Nearly all of the tours I drive are popular day trips out of Las Vegas.

Skywalk Tour at Grand Canyon West is hugely popular, especially with the helicopter upgrade. The Skywalk is truly awesome-cool.

So is the Grand Canyon South Rim is the most popular in the region, no doubt about it. The National Park System is one of the really great things our government has done. South Rim tours are a great day trip – drive through the Mojave Desert, see the great vistas of the Grand Canyon, and sleep on the way back to Las Vegas.

Closer to home, half-day tours include Red Rock State Park, in the Spring Mountains west of Las Vegas.

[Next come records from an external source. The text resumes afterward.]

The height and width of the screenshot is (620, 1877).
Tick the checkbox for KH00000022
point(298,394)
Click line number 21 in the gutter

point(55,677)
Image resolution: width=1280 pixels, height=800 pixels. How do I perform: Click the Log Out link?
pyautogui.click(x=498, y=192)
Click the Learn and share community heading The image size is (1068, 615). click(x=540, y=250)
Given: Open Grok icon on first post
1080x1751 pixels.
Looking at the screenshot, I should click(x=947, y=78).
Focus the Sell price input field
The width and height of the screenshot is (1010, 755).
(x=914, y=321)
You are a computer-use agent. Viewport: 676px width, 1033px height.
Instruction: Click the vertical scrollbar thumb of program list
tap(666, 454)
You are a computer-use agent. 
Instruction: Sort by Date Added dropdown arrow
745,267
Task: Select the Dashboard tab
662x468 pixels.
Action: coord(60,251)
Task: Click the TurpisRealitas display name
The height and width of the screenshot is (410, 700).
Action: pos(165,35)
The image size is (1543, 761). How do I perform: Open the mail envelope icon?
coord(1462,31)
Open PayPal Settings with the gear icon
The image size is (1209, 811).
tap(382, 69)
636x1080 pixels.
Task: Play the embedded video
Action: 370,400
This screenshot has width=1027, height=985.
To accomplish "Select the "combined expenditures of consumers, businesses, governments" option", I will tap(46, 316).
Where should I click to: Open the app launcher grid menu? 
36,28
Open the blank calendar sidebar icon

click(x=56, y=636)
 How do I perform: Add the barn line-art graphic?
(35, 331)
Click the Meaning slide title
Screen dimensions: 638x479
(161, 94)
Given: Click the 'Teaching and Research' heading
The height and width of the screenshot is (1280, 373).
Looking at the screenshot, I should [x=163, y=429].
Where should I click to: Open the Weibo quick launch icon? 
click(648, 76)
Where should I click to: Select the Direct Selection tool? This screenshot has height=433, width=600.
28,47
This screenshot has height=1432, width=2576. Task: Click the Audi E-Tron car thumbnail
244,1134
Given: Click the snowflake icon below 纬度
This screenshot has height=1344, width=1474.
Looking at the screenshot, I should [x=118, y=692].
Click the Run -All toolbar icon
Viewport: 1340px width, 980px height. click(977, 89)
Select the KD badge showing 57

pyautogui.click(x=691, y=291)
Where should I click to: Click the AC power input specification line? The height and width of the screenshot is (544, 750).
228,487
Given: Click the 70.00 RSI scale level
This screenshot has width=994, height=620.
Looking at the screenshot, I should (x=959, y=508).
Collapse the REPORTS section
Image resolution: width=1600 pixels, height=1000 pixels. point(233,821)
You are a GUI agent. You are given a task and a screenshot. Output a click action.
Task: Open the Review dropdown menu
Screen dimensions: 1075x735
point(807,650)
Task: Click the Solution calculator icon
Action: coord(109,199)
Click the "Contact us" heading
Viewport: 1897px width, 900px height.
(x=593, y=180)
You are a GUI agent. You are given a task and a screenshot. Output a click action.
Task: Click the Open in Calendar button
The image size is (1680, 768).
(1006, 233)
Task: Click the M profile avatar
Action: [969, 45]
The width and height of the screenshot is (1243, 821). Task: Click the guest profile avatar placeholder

You can see it from almost anywhere in Las Vegas, and drive there in about half an hour.

Valley of Fire State Park is east of Las Vegas, about an hour’s drive. Valley of Fire has the most amazing ancient petroglyphs. Drawings on the rock, a thousand years old. I am convinced the aliens from Area 51 were there, because many of the drawings show rockets and space-suits.

Another favorite about an hour south of Las Vegas is the Techaticup Mine in Nelson, NV. I have been on every mine tour in the state, some that don’t operate anymore… and the Techaticup Mine is by far the best.

I adore the Zion Park tour in Utah. It’s like the Grand Canyon but smaller, and instead of looking at it you are right there in the middle of it, participating, watching the water flow and feeling the trees grow – being a part of the natural wonder. Zion National Park is one of my personal “Top Three” favorite day tours.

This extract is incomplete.